** Task goal **
Rewrite the records starting with the line containing "The height and width of the screenshot is (800, 900)." and going on through the line containing "I will coord(68,56).", changing "logo" to "icon" and leaving everything else the same.

** Given data **
* Start *

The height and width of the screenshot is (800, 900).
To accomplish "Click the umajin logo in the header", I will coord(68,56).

* End *
* Start *

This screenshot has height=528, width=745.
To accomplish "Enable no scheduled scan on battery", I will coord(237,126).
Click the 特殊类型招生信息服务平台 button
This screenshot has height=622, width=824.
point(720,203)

* End *
* Start *

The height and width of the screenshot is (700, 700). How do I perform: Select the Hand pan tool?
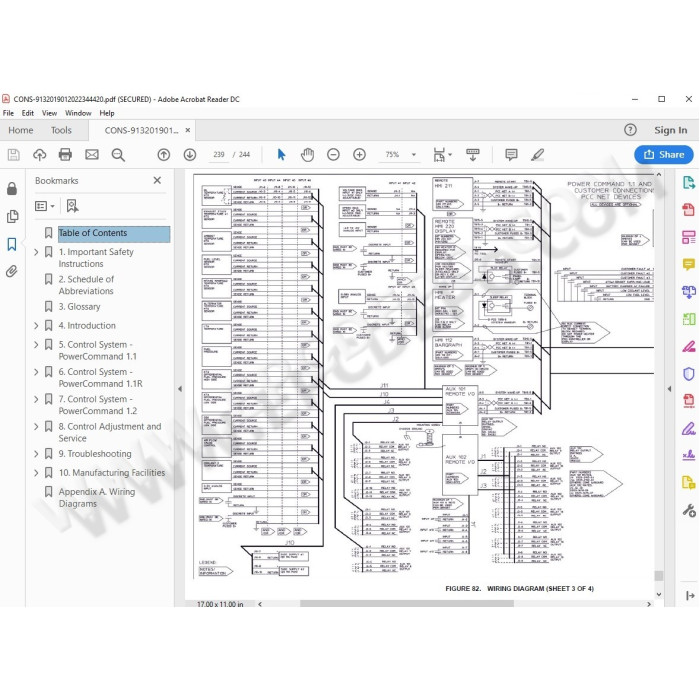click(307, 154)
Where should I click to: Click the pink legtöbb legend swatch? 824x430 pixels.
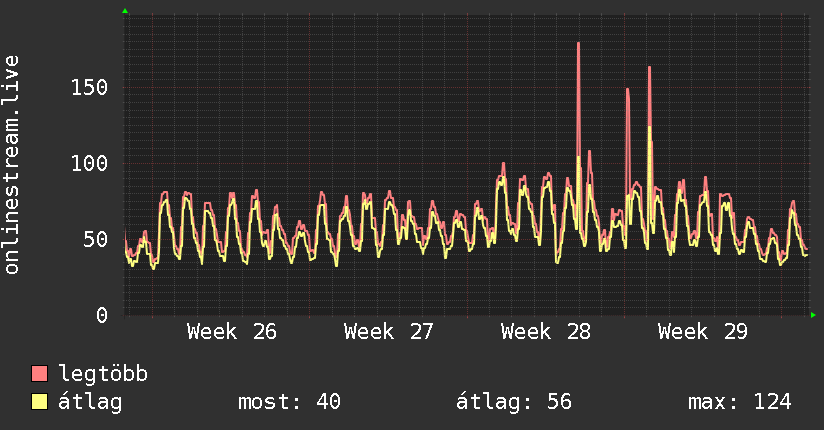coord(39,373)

* End *

** Solution for this exercise **
The height and width of the screenshot is (800, 900).
To accomplish "Click the umajin icon in the header", I will coord(68,56).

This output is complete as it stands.